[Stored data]

%%

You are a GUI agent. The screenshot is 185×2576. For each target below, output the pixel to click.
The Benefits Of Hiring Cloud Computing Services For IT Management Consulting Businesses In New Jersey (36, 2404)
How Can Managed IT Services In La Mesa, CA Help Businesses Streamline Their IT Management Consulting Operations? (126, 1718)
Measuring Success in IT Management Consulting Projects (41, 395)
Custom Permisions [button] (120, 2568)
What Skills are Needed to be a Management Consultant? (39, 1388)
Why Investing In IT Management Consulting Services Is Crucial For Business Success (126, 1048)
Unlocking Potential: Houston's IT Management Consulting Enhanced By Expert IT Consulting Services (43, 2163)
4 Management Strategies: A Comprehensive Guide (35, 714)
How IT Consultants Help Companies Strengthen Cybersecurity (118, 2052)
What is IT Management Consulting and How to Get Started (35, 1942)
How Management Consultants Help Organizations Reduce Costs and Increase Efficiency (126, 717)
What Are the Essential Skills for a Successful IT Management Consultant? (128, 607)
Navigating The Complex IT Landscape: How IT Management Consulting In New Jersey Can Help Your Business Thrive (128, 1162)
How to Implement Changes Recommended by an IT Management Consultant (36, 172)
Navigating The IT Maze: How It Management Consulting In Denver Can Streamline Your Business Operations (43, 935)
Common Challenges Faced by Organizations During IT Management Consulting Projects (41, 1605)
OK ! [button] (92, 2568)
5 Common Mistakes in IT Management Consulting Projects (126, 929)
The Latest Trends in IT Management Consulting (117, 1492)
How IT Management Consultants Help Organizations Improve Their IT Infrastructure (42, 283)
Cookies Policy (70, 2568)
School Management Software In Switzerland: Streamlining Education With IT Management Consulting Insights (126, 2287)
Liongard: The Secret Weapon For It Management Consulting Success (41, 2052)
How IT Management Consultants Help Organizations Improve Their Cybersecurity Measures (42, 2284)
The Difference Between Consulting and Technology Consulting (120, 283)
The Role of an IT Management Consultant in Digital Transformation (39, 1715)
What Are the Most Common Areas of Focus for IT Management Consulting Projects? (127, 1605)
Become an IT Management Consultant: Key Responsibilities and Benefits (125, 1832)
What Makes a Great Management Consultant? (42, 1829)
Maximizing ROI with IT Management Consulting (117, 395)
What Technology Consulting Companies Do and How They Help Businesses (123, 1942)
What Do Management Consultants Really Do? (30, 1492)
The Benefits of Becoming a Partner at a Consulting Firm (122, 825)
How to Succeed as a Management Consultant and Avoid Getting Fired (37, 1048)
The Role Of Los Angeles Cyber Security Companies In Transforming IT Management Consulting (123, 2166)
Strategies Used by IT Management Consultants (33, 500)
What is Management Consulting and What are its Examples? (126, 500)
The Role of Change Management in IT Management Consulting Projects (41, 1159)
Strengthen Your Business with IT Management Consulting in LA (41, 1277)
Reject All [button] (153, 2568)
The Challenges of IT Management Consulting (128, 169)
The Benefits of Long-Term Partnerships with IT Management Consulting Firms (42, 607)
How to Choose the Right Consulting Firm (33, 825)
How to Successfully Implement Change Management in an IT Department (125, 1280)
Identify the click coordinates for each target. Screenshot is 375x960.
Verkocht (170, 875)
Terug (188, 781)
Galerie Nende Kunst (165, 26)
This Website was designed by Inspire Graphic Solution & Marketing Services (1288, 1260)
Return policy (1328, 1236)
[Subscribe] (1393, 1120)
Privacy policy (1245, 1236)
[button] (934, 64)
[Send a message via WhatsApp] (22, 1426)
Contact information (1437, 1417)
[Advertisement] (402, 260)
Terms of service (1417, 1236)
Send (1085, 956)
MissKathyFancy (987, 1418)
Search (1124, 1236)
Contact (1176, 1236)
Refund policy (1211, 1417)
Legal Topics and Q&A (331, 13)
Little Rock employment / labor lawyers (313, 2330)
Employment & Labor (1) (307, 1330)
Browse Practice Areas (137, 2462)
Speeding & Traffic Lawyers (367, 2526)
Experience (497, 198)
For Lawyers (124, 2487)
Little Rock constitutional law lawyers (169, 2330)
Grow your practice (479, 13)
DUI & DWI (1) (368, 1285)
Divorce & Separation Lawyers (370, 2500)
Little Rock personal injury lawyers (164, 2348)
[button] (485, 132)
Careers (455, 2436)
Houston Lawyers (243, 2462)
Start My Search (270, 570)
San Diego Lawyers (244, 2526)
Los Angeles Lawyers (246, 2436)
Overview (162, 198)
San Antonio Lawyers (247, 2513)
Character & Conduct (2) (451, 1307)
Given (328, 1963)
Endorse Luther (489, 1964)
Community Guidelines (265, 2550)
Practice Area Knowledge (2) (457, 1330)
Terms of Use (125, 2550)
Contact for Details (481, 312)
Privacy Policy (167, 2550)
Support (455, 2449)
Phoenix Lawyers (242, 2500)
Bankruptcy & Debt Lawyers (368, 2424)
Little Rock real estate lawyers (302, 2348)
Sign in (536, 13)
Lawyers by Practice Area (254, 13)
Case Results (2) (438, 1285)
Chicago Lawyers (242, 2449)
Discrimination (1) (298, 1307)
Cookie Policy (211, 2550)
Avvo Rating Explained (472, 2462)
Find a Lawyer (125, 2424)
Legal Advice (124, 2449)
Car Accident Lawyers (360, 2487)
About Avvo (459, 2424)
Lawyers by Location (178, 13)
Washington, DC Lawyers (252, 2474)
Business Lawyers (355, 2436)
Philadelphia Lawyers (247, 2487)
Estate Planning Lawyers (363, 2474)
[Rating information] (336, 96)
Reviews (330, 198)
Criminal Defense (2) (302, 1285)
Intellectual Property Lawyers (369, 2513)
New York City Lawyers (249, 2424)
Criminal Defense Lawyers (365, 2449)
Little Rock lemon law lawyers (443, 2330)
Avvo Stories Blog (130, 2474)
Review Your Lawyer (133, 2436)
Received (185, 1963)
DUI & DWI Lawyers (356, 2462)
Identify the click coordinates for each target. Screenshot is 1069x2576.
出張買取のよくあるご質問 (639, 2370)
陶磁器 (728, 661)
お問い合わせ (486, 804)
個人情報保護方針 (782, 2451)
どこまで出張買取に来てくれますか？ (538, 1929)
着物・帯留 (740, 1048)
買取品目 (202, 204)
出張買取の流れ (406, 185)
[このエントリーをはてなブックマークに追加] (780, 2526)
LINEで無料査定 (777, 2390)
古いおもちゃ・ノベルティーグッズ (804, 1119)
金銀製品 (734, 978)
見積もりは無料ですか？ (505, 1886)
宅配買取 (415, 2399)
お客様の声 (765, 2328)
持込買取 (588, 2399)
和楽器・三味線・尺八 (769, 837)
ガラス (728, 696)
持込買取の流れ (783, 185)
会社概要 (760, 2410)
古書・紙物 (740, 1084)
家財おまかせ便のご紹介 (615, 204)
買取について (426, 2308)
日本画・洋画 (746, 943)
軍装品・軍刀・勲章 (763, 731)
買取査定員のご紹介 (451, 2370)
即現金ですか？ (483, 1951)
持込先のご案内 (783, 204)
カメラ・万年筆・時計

%%

Work request: Retype the records above, but only those lines that fall between the line containing "Endorse Luther (489, 1964)" and the line containing "Lawyers by Location (178, 13)", with both of those lines included, exactly as written.

Exercise answer:
Endorse Luther (489, 1964)
Community Guidelines (265, 2550)
Practice Area Knowledge (2) (457, 1330)
Terms of Use (125, 2550)
Contact for Details (481, 312)
Privacy Policy (167, 2550)
Support (455, 2449)
Phoenix Lawyers (242, 2500)
Bankruptcy & Debt Lawyers (368, 2424)
Little Rock real estate lawyers (302, 2348)
Sign in (536, 13)
Lawyers by Practice Area (254, 13)
Case Results (2) (438, 1285)
Chicago Lawyers (242, 2449)
Discrimination (1) (298, 1307)
Cookie Policy (211, 2550)
Avvo Rating Explained (472, 2462)
Find a Lawyer (125, 2424)
Legal Advice (124, 2449)
Car Accident Lawyers (360, 2487)
About Avvo (459, 2424)
Lawyers by Location (178, 13)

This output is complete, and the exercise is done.